# Yang Dikerjakan:
Tuliskan kembali semua baris di bawah ini tanpa mengubah apa pun, tetapi jangan sertakan gambarnya dalam jawaban.

================================

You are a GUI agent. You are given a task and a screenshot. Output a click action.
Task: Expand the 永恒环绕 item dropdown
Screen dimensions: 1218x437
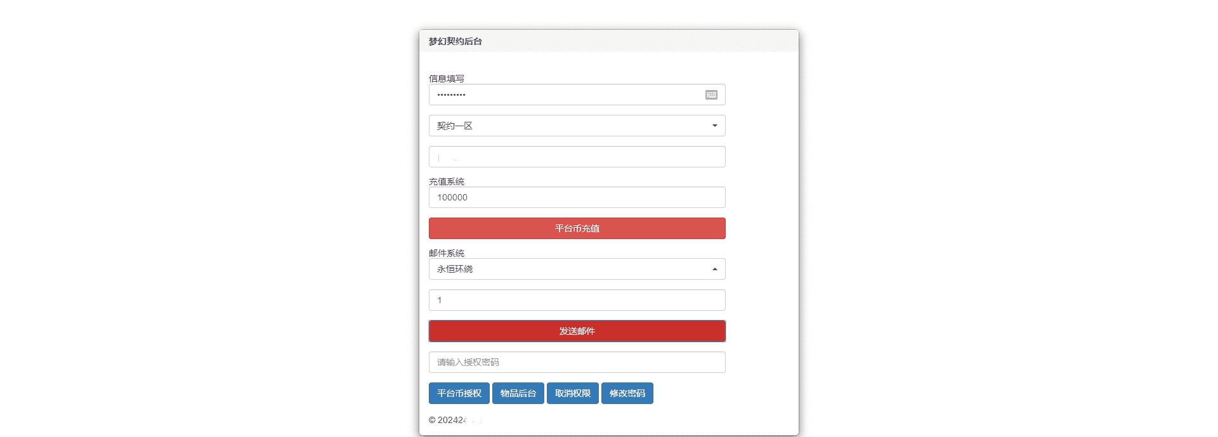[x=571, y=269]
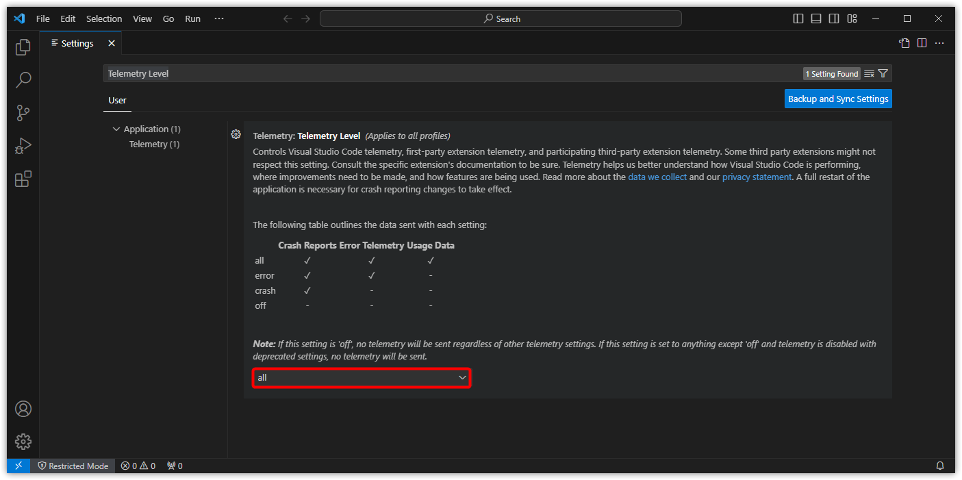Open the Explorer view in the activity bar
The width and height of the screenshot is (962, 480).
coord(23,47)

================================

# Hasilnya:
You are a GUI agent. You are given a task and a screenshot. Output a click action.
Task: Expand the 永恒环绕 item dropdown
Screen dimensions: 1218x437
[x=571, y=269]
Open the Explorer view in the activity bar
The width and height of the screenshot is (962, 480).
coord(23,47)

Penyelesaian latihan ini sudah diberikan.